Page text:
South Carolina must prepare for this encounter. That the programme for
our invasion is already conceived and made out, we have no question. That it
will occur in the first part of winter we are certain, unless it occurs before,
and unless we shall have conquered peace and independence in the
meantime, as a Confederacy.
If, by a coup de main, this summer, Stringham could retake Sumter, the
affair would be easy. If not, the plan of Scott will probably be that of Great
Britain during the Revolution. Having felt the difficulties of a direct
demonstration upon Charleston through its commercial gates, the enemy will
probably attempt to land his forces south of them, at North Edisto, Port
Royal or Beaufort.
Beaufort and Bluffton would afford him points d'appui, whether the
object aimed at be Charleston or Savannah; and Bluffton could be reached
easily from Beaufort, that place being once in possession of the enemy.

Objective: In the passage on preparing South Carolina for invasion, at which places does it say the enemy will probably try to land his forces?

Given records:
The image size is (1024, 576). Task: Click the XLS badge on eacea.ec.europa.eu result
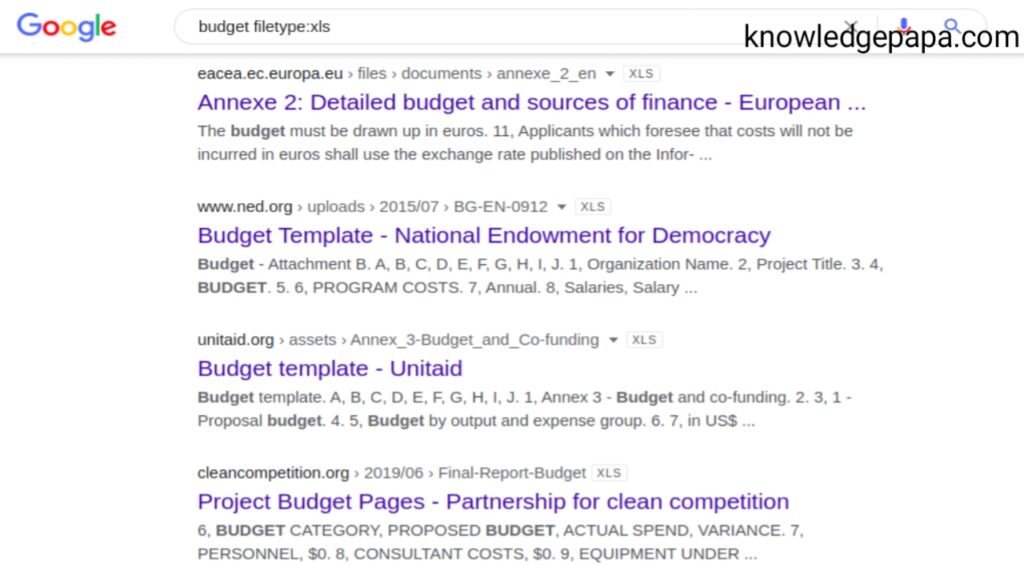(x=641, y=74)

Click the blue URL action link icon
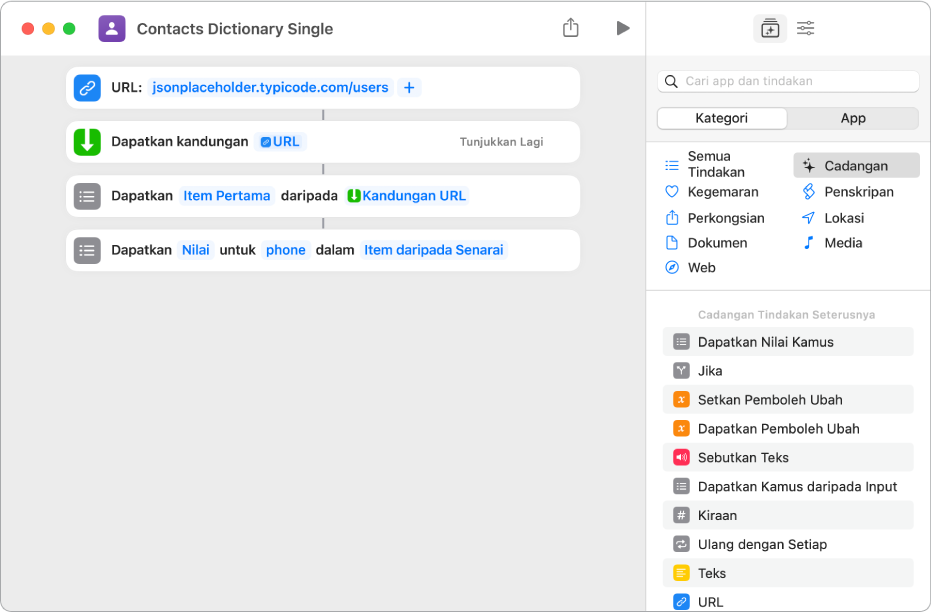pos(87,88)
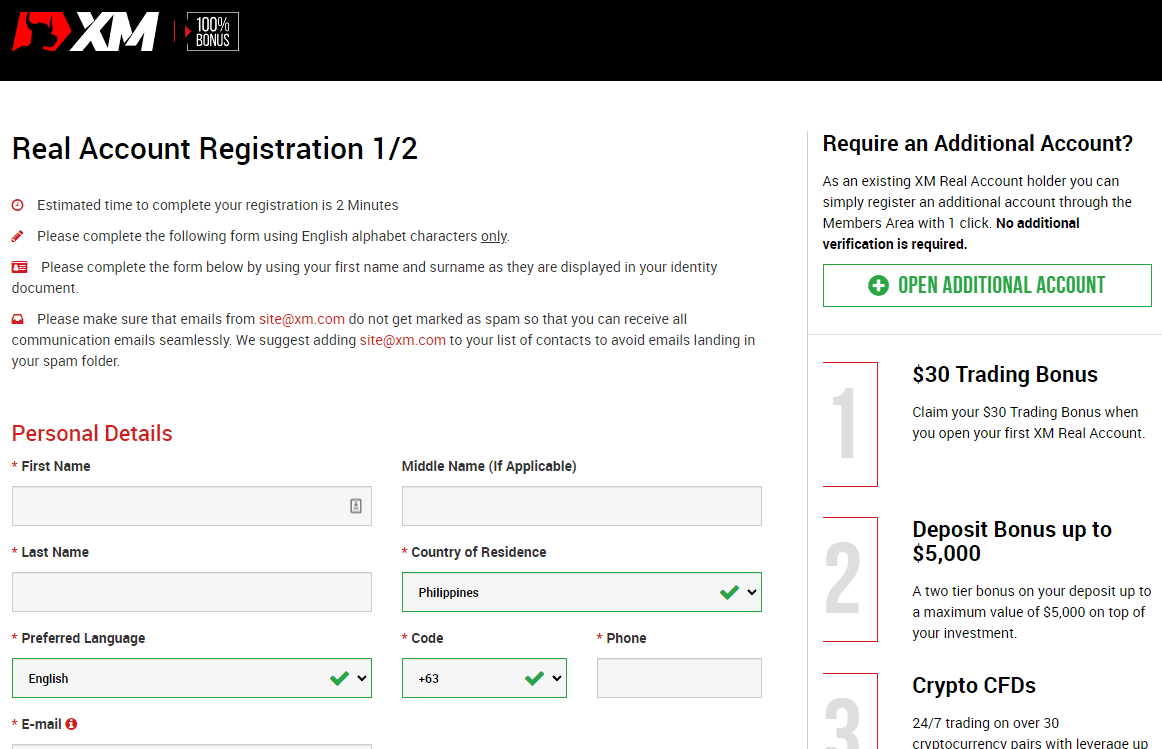Image resolution: width=1162 pixels, height=749 pixels.
Task: Click the E-mail info icon
Action: [x=72, y=724]
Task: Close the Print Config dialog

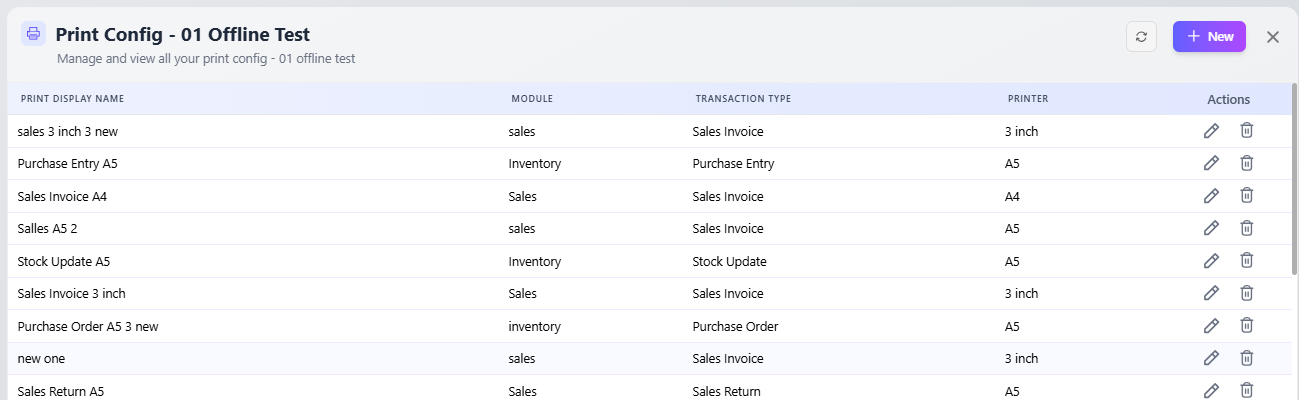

Response to this task: North Edisto, Port Royal or Beaufort, south of Charleston's commercial gates.